[Dataset rows]

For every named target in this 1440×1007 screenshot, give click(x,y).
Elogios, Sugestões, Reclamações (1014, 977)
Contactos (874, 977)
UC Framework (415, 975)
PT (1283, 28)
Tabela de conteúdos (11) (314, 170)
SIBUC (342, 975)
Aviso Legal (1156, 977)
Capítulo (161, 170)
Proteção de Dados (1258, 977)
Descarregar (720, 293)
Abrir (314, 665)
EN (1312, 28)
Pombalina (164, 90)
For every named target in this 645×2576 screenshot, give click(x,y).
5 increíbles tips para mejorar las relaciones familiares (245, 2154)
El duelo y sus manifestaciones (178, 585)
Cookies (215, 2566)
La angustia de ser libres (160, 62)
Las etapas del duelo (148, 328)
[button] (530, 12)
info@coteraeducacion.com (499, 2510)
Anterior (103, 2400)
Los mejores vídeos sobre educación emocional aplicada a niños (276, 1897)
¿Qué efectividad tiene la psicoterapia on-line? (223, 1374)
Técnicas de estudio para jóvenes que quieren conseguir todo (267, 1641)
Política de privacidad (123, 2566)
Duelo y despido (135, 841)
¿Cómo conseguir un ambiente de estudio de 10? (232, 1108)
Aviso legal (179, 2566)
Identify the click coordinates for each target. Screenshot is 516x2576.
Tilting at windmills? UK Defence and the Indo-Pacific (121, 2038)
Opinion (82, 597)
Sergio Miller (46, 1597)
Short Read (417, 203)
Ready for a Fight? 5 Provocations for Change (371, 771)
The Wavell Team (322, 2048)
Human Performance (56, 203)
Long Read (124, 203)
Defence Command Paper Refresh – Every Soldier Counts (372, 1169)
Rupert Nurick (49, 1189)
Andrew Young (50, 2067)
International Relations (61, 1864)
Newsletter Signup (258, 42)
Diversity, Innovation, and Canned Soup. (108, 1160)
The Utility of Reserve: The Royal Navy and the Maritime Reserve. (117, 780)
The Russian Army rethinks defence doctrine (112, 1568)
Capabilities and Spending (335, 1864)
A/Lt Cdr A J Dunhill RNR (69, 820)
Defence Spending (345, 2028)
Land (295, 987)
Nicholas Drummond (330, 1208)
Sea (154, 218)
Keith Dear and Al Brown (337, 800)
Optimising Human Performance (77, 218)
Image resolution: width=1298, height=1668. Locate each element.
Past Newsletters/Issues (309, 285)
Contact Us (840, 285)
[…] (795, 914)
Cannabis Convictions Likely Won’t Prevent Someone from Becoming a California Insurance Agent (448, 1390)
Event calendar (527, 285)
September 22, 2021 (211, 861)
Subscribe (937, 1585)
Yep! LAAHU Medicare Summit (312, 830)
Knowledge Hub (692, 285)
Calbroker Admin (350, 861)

> [WHAT YOU WILL DO]: Which lines in the items above contain the word "estudio"? Return each of those lines in full.

> [COMPLETE RESPONSE]:
Técnicas de estudio para jóvenes que quieren conseguir todo (267, 1641)
¿Cómo conseguir un ambiente de estudio de 10? (232, 1108)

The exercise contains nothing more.